So, don't you hate it when you're about 3/4 of the way through writing a post, save it for the night, and then blogger crashes and it all disappears? Boooooo! Blogger, that is going to have people switching to wordpress and all those other platforms that I'm not cool enough to know about. But fortunately, I have lots of extra time these days, so I'll just REWRITE the whole thing.
I am basically a catalog co-worker's dream. You know, the person you can always count on to order gift wrap or cookie dough from your kid's fundraiser. But not only that...
Pampered Chef? Yes, please! I love my pizza stone!
Southern Living at Home? I'll take the casserole dish on page 44.
Avon? Sure, I'd like to see if that Skin-so-Soft stuff really does keep mosquitoes away.

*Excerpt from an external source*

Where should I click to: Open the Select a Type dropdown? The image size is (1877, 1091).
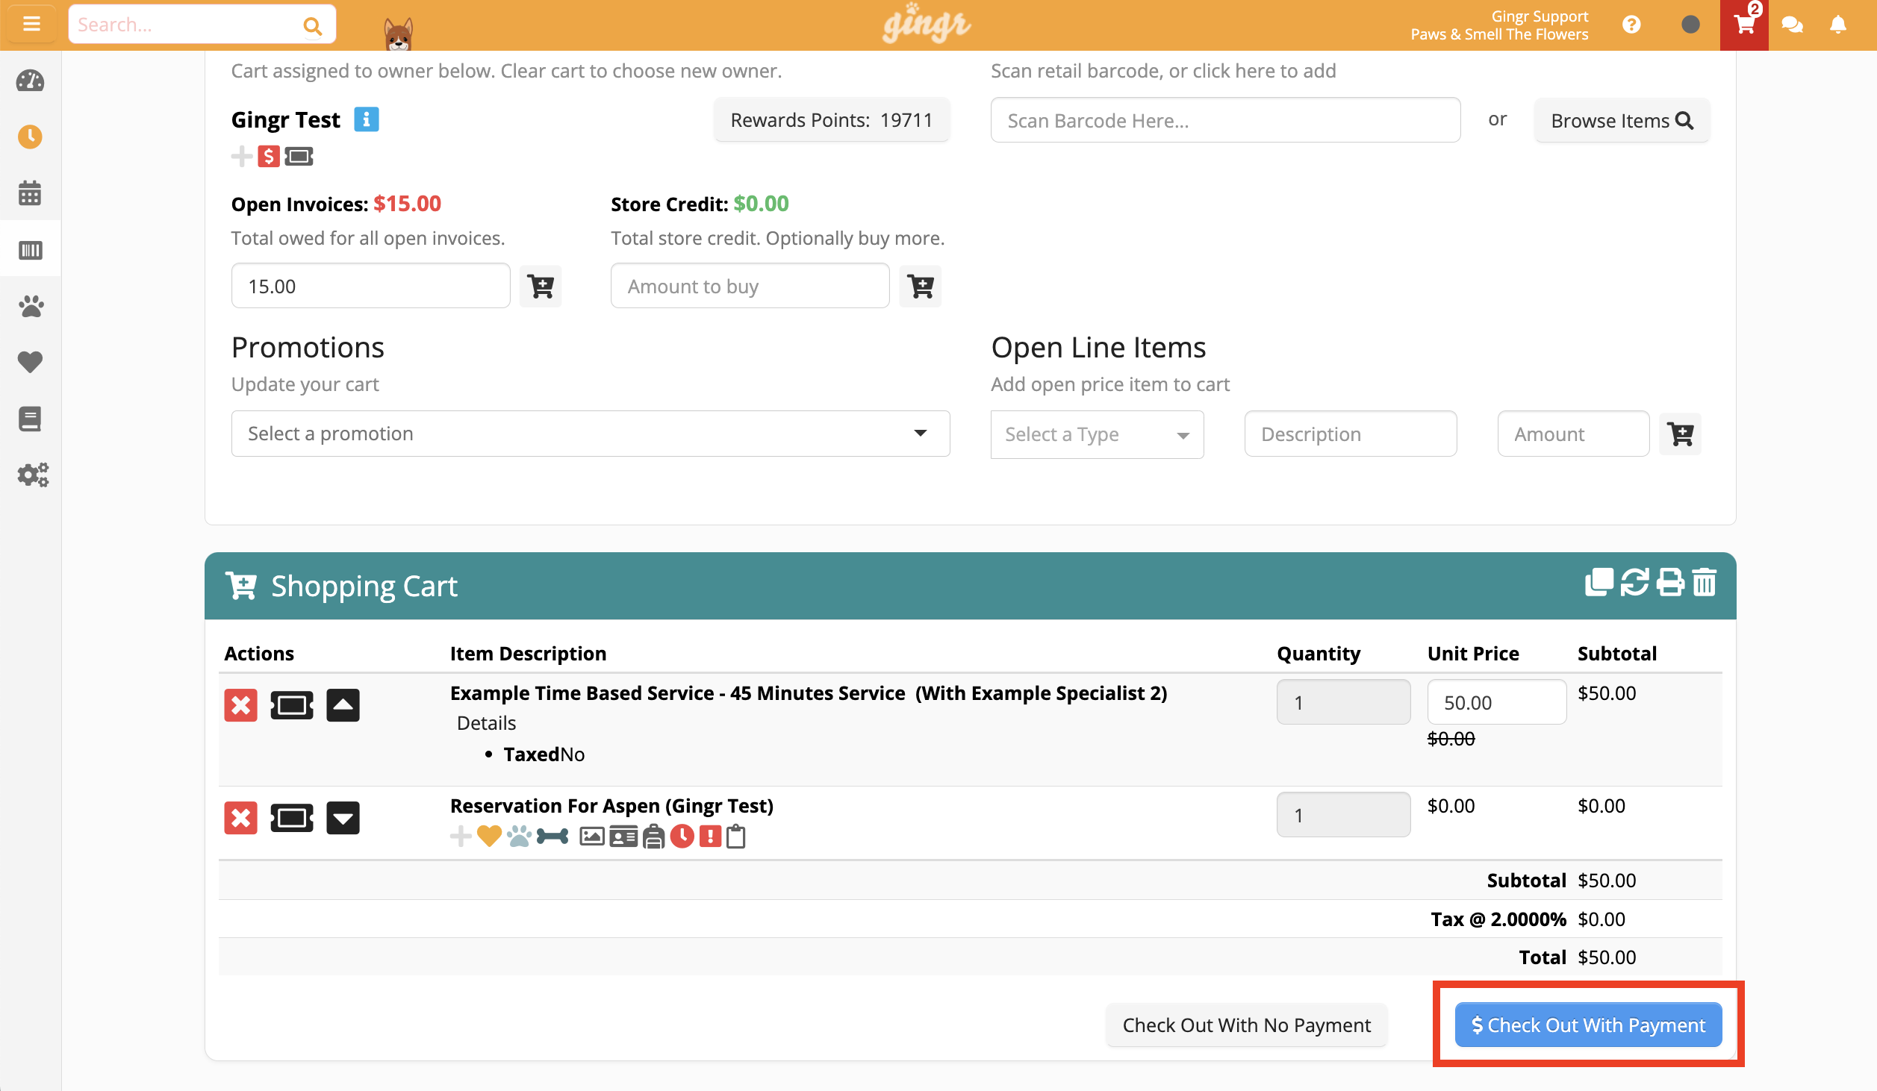(x=1096, y=434)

CAbi clothing? I apologize for saying it looks like old lady clothes because OHMYGOSH everything is so cute in person and it all seems to magically look good on me and yes I want to host a party of my own.
Mary Kay? I actually need some bronzer....
Silpada jewelry? If I don't eat for a few weeks, I can order that watch I want!
Which leads me to the point of this story..... I did order a watch from a jewelry party. It has a black leather band that wraps around my wrist three times, like this:
(I liked the face on the brown one better, but since I wear black pretty much every day, I went with this one. The brown one is on my wish list though...)
When I'm not wearing the watch, it lays on the counter like this:
One day, Larry randomly out of the blue asked me something about my leg watch? I was like, "I have no idea what you are talking about." He pointed in the direction of my watch on the counter and said something to the effect of "do you wear that on your leg while you work out or something?" I guess he thought I wore it like this:
I admit, it would be very convenient if I was riding a bike or on an ab machine or something.... I could just glance down and check my pulse or whatever. A leg watch..... HA!